The scheme is enabled by the coming into force of parts of the Immigration Act 2016. Initially it is voluntary in nature. A local authority can request transfer of a child in certain circumstances but there is no compulsion on any other local authority to accept transfer of the child. The voluntary scheme is backed by the possibility that it can be made mandatory, however.

It has taken me a little while to to write this up because I have been a tad preoccupied with Brexit and have also been attempting to finish an ebook on the Immigration Act 2016 as a whole, which is almost now complete.

Section 69 of the Immigration Act 2016 enables transfer by one local authority to another of responsibility for children in care who are unaccompanied children who have made protection claims. Consequent provisions follow at sections 70 to 73 which impose a duty on local authorities to provide information requested by the Secretary of State about supported asylum seeking children, enable the Secretary State to require reasons from a local authority which refuses a transfer request and to enable the Secretary of State to introduce a mandatory scheme for transfer of such children with which local authorities must comply.

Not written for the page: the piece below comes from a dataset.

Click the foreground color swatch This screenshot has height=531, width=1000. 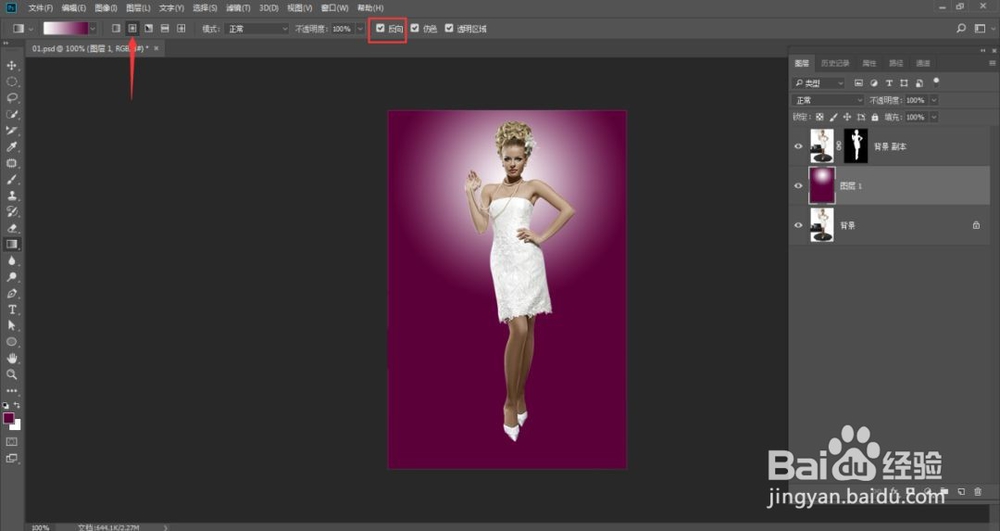[9, 417]
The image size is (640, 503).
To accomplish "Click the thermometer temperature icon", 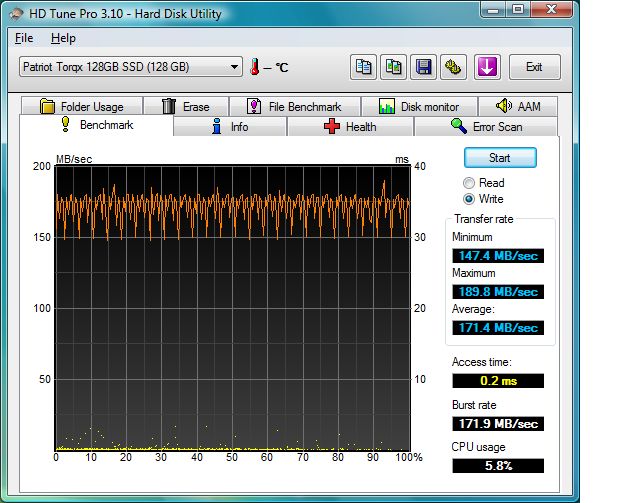I will click(256, 67).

An Interim National Transfer Protocol for Unaccompanied Asylum Seeking Children was published to set out the parameters and operation of the voluntary scheme. At the same time the annual central Government funding support for each child was increased from £34,675 to £41,610. Further details of the funding arrangements for the year 2016/17 have also been published.

The basic premise of the scheme is that where a local authority reaches a proportion of 0.07% of unaccompanied asylum seeking children in the child population as a whole then a request can be made for transfer of newly arriving children to other local authorities. This can be done directly by arrangement with another local authority or via a central administration team.

The way in which children are then allocated to another local authority is not clear but initially the idea is that the child will be transferred within the same region or, if the whole region has reached the ceiling of 0.07% of child population, then to a different region. The regions are Kent, South East (excluding Kent), South West, North East, North West, Yorkshire and Humber, East of England, West Midland, East Midlands, London, Wales, and Scotland.

There is no compulsion involved in the voluntary scheme; receiving local authorities do not have to agree to received children allocated to them. However, section 72 of the Immigration Act 2016 enables the Secretary of State if necessary to create a mandatory scheme to force local authorities to receive transferred children.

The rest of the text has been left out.